Il Codacons contro Chiara Ferragni, se l'arte è blasfema
La denuncia del Codacons all'influencer Chiara Ferragni
Camilla Di Gennaro | 30 September 2020

Il Codacons denuncia Chiara Ferragni per blasfemia. Cosa avrà detto di così grave l'influencer più famosa del mondo? La sua colpa è quella di aver pubblicato su Instagram una foto che la ritrae come una moderna Madonna. Il ritratto però è opera di Francesco Vezzoli che ha ritratto la Ferragni per il numero di Vanity Fair da lui curato e dedicato alle donne più famose e influenti d'Italia tra cui anche Maria De Filippi ritratta come Maria I d'Inghilterra o Luciana Lamorgese come Giovanna d'Arco.

Le reazioni 

Il Presidente del Codacons difende la posizione dell'azienda ma ammette di non sapere che il ritratto facesse parte di un editoriale, convinto invece che fosse stato solo pubblicato su Instagram dalla stessa Ferragni. L'esposto infatti recita così: "Presentiamo un esposto alla Procura della Repubblica e al Ministro dei beni culturali Dario Franceschini - si legge nella nota diffusa ieri dal Codacons - affinché intervengano su quella che non è una provocazione, ma una grave mancanza di rispetto per i cristiani, per l'intero mondo religioso e per l'arte in genere.

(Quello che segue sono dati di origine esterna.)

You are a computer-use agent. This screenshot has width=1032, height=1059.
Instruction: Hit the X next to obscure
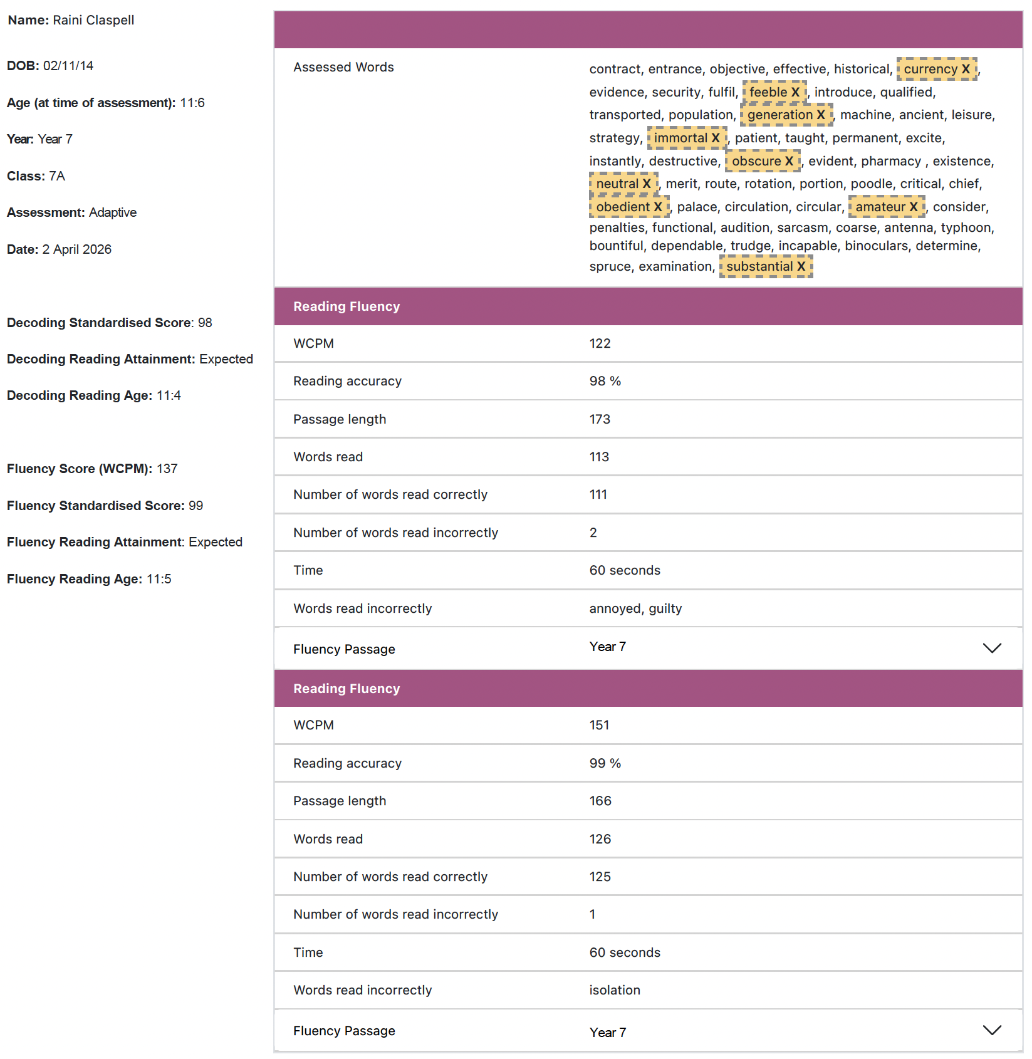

L'immagine che raffigura la Ferragni nei panni di una moderna Madonna con bambino dipinta da Giovanni Battista Salvi detto il Sassoferrato sfrutta la figura della Madonna e la religione a scopo commerciale, essendo noto come la Ferragni sia una vera e propria 'macchina da soldi' finalizzata a vendere prodotti, sponsorizzare marchi commerciali e indurre i suoi follower all'acquisto di questo o quel bene". 

Le reazioni sui social non si sono fatte attendere, per prima quella di Fedez che già si era scagliato in difesa della moglie quando il Codacons indagò sul prezzo dell'acqua minerale che Chiara Ferragni aveva prodotto in collaborazione con Evian. Il mondo social ha invitato il Codacons a occuparsi di questioni più attinenti al suo ruolo e lasciare l'arte libera di circolare e l'artista libero di esprimersi. Anche Carlo Calenda, leader di Azione, ha invitato il ministro Patuanelli ad indagare sulla trasparenza dell'azienda.